##### Texto proporcionado #####

La mayoría de los tembas cubanos hemos revivido la ilusión infantil de los tres Reyes Magos de Oriente con nuestros hijos y nietos, nacidos en la plural y forzosa geografía cubana, donde cada 5 de enero, los más pequeños de la casa se van a la cama estremecidos por el temor y la curiosidad de toparse con sus majestades en medio de la noche, no sin antes dejarle una bandeja con dulces navideños, y hierba para los esforzados y eficaces camellos, que simbolizan la primera empresa de logística del mundo.
En los primeros años, resulta más sencillo el engaño mágico pues con decirles que las tiendas están abarrotadas de juguetes para que ellos puedan hacer sendas cartas a Papá Nöel y a los Reyes Magos, los fiñes se conforman e ilusionan desde los primeros días de diciembre y tienen la ventaja de que los juguetes traídos por el anciano de blanca barba sirven para jugar durante las vacaciones navideñas, mientras que los dejados al pie de chimeneas y rincones de casas por Melchor, Gaspar y Baltasar, implican menos días consecutivos para disfrutarlos.
Según van creciendo y relacionándose con amigos de barrio y escuela, el cuento de los Reyes Magos se hace más cuesta arriba, pero un conflicto surge cuando los llevamos a Cuba, donde descubren con primos y amigos que los Reyes Magos no existen y corren a preguntarnos por qué.
Algunos abuelos, en coherencia con su militancia revolucionaria, suelen desempolvar el manual de instrucción básica e intentan desacreditar la celebración que pone fin a la Navidad en países de acogida de millones de cubanos, con el consabido pretexto de la comercialización y la maldad del capitalismo que deja sin juguetes a miles de niños en el mundo; otros optan por una excusa cariñosa, una parte culpa directamente al comunismo de compadres y el resto guarda silencio.

#####

Tarea asignada 1: Reproduce el fragmento del texto sobre los Reyes Magos que empieza en "La mayoría de" y termina en "logística del mundo.".
Tarea asignada 2: Retoma el texto sobre los Reyes Magos y los cubanos y continúalo a partir de su última oración.

##### Datos disponibles #####

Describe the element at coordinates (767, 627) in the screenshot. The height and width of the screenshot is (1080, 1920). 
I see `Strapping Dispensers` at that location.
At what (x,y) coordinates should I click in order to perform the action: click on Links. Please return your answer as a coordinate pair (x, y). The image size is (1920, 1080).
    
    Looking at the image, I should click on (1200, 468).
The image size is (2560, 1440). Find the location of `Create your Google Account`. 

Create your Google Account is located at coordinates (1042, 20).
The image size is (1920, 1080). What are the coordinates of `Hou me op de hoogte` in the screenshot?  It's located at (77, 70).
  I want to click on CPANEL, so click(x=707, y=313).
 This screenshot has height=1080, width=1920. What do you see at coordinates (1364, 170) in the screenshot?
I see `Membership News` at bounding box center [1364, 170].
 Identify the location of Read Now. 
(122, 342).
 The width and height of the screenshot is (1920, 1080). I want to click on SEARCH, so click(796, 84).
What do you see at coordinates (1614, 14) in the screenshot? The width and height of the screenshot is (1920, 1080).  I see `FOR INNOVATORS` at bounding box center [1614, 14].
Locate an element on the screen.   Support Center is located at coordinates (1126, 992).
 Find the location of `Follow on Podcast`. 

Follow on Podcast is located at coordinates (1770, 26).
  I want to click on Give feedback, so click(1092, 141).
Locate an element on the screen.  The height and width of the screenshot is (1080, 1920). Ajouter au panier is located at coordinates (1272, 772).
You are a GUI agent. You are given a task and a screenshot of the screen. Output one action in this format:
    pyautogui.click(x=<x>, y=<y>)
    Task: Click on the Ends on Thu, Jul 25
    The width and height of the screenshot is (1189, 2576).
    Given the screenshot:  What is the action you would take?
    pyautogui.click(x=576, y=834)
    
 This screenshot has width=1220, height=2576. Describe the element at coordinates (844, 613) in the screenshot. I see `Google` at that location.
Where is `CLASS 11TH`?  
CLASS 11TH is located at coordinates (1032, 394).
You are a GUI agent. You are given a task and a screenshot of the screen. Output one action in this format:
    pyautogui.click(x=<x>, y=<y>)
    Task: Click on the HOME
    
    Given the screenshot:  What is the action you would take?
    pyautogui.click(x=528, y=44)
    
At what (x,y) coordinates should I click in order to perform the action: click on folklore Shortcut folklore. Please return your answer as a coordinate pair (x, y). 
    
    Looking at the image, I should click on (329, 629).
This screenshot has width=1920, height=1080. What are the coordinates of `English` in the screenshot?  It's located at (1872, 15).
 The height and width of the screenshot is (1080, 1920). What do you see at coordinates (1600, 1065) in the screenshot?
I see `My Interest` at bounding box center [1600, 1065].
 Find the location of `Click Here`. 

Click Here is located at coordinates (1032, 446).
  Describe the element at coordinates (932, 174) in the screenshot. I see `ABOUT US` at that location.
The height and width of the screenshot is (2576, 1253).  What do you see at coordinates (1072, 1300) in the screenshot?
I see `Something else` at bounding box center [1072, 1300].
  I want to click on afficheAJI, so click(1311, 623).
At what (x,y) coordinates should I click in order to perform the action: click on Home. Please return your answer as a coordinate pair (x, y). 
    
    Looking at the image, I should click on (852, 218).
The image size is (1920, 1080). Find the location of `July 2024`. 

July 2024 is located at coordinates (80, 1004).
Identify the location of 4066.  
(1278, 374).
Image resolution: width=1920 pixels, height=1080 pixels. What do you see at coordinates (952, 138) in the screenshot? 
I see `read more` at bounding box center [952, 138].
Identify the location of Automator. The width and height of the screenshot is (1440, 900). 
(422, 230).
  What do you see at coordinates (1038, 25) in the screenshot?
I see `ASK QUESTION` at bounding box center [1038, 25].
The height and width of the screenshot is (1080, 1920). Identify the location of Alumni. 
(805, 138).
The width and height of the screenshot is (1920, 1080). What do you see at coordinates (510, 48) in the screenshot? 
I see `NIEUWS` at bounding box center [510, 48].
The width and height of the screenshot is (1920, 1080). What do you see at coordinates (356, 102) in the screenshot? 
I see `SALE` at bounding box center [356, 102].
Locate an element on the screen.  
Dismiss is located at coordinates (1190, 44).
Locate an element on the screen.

#####

Respuesta del ejercicio 1:
La mayoría de los tembas cubanos hemos revivido la ilusión infantil de los tres Reyes Magos de Oriente con nuestros hijos y nietos, nacidos en la plural y forzosa geografía cubana, donde cada 5 de enero, los más pequeños de la casa se van a la cama estremecidos por el temor y la curiosidad de toparse con sus majestades en medio de la noche, no sin antes dejarle una bandeja con dulces navideños, y hierba para los esforzados y eficaces camellos, que simbolizan la primera empresa de logística del mundo.

Respuesta del ejercicio 2:
Esos viajes de vuelta a casa suelen ser pródigos con los niños contando sus recuerdos en Cuba y su extrañeza en que no haya Reyes Magos porque nada resulta más complicado de entender y explicar a un hijo o nieto que un gobierno occidental decretase la prohibición de la Navidad y la imposición de la venta racionada de juguetes al mes de julio, donde las celebraciones incluían un gran cake para el censor de ambas festividades, en su cumpleaños y el Día del Niño, rodeado de pioneros escasos de dulces y juguetes.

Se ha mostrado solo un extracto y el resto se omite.